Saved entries
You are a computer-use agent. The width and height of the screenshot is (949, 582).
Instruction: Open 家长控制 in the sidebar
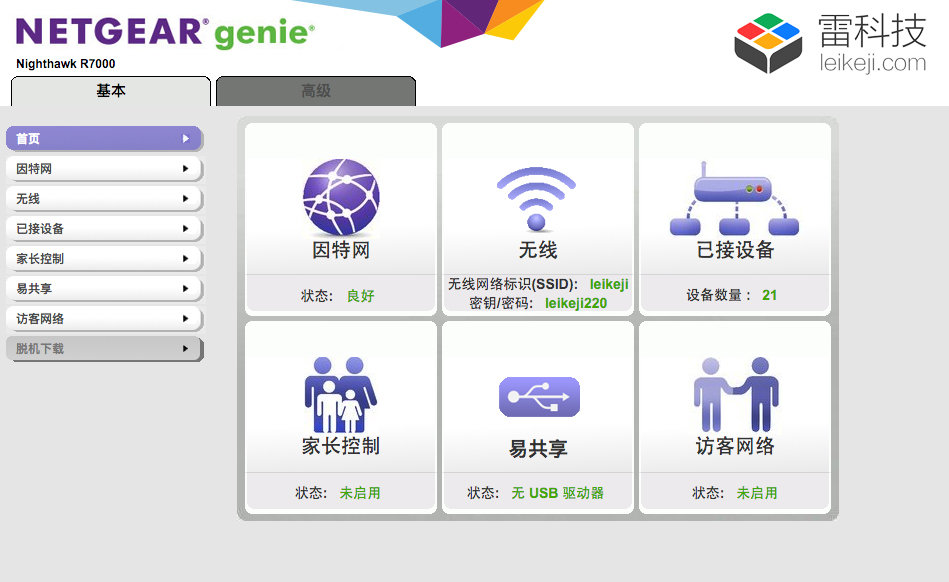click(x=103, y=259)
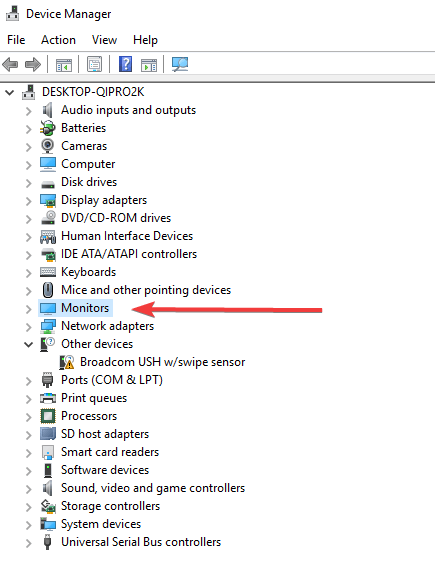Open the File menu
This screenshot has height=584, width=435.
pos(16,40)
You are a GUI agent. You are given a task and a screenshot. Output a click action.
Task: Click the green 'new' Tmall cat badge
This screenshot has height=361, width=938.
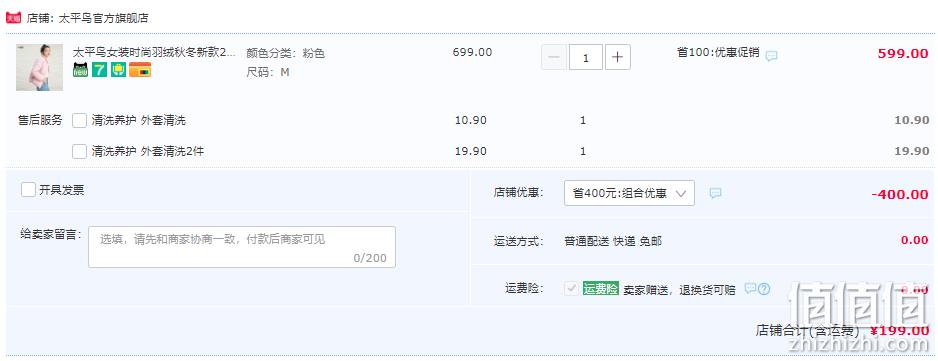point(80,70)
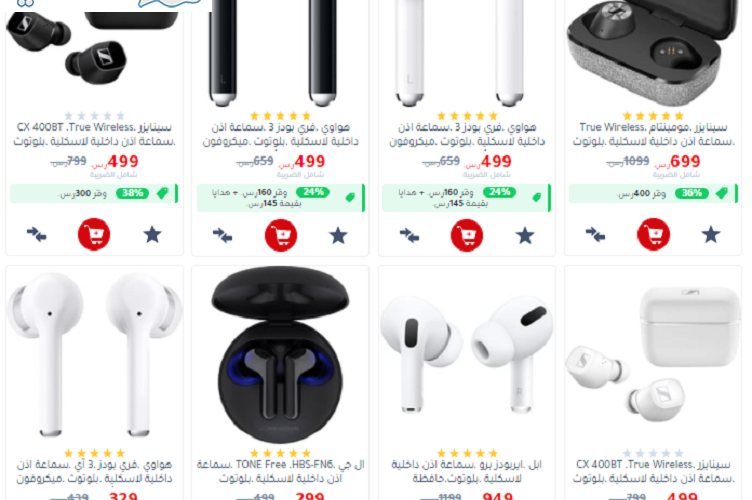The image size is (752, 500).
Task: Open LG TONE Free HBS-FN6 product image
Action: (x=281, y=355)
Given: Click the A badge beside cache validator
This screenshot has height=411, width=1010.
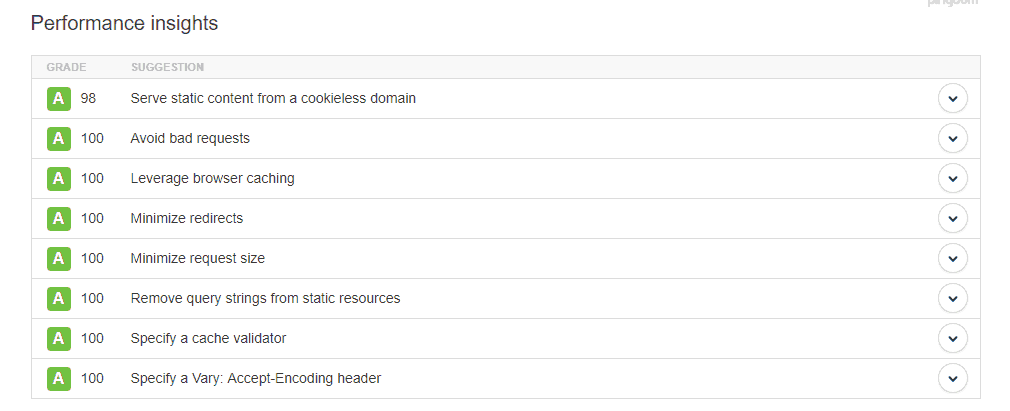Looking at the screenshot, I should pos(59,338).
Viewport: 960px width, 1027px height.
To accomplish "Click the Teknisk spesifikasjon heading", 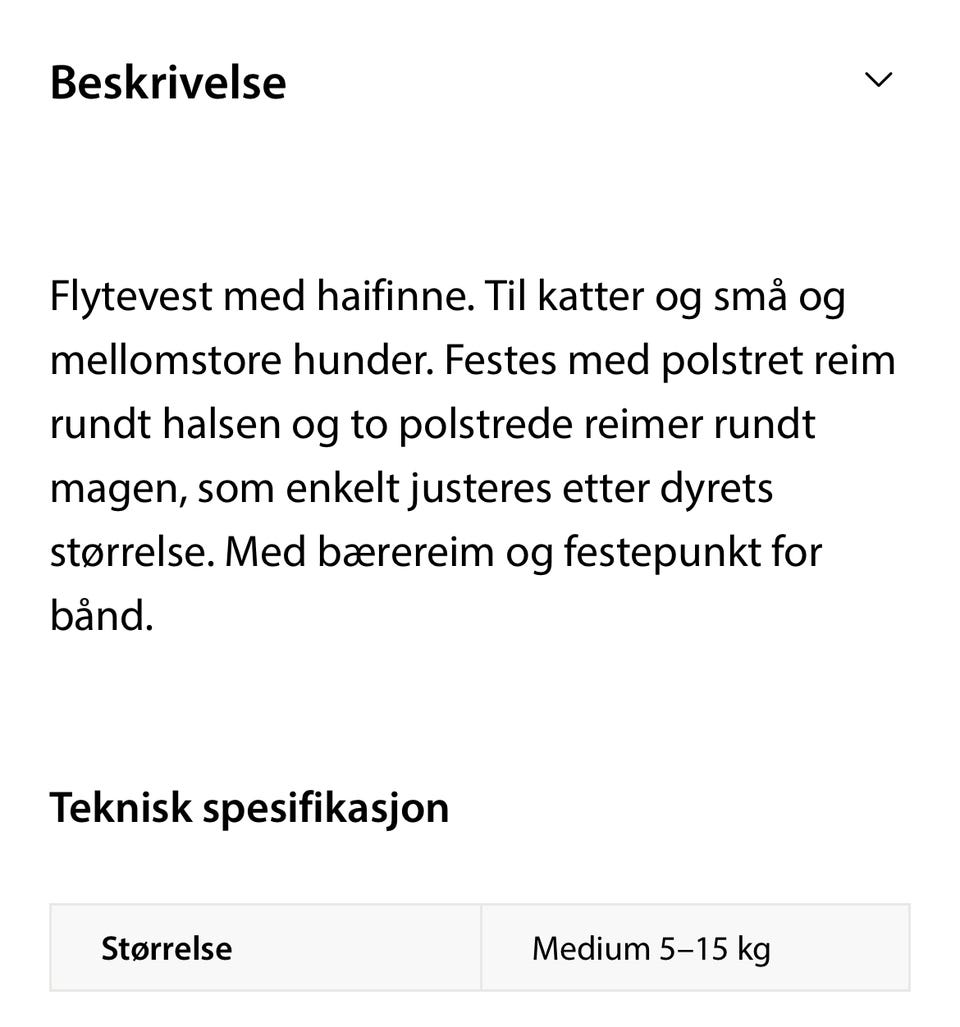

*Assignment*: For every line above that includes the word "agent", return the line.

*Answer section*:
You are a computer-use agent. The width and height of the screenshot is (949, 582).
You are a GUI agent. You are given a task and a screenshot. Output a click action.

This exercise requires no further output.